Revise the entries from the line with "Click the Apps and integrations icon" through the end of the records so that "icon" becomes "button" and nothing else changes, leaving the pictures out of your answer.

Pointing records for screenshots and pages
----
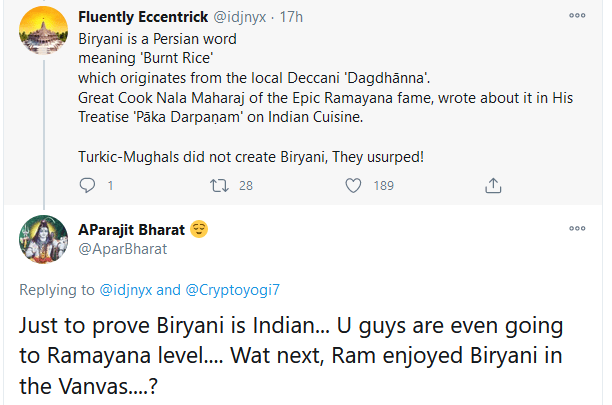Like Fluently Eccentrick's tweet
The image size is (612, 405).
tap(352, 185)
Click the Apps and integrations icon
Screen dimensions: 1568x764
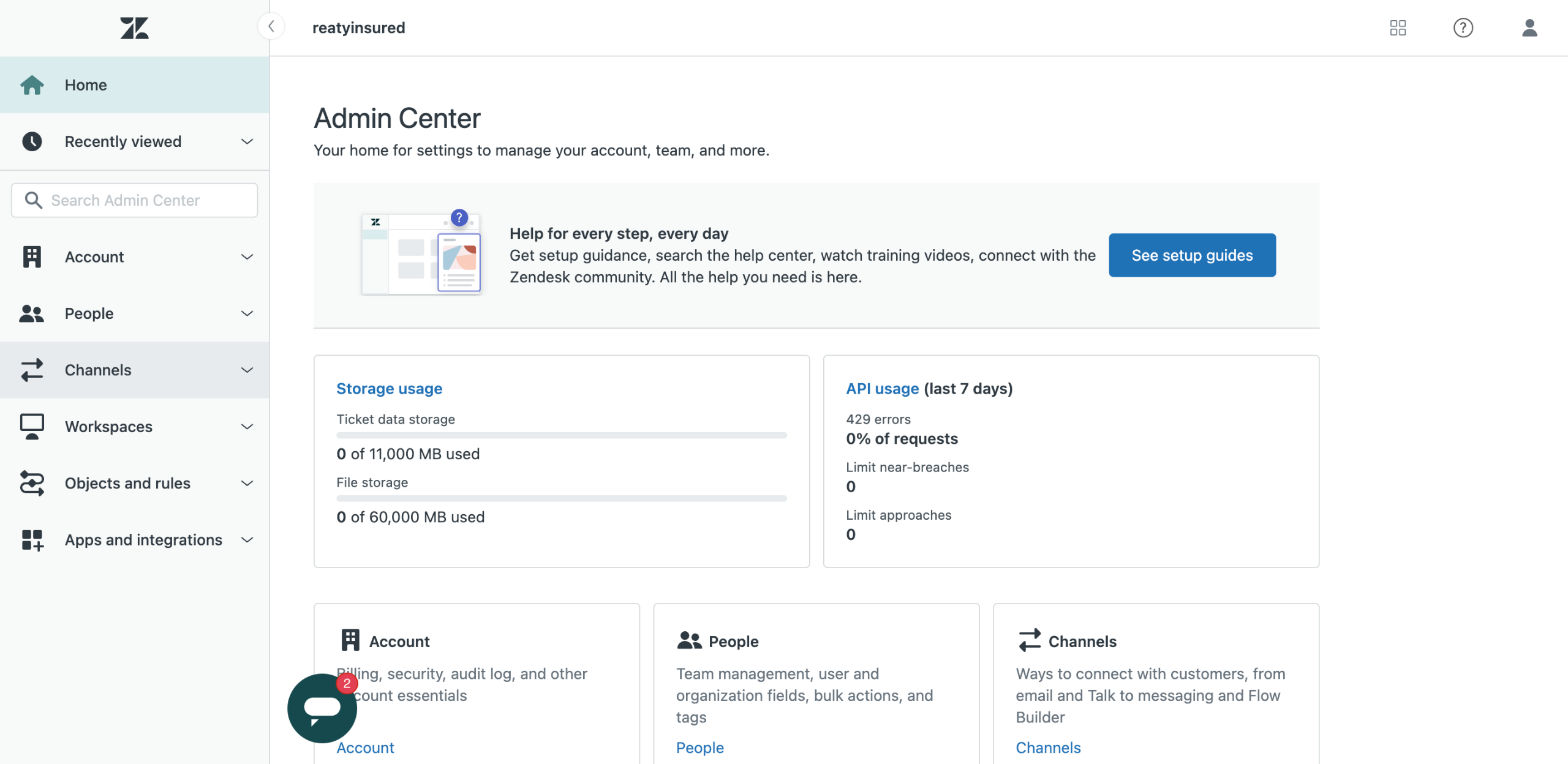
----
EXERCISE ANSWER:
Click the Apps and integrations button
Screen dimensions: 1568x764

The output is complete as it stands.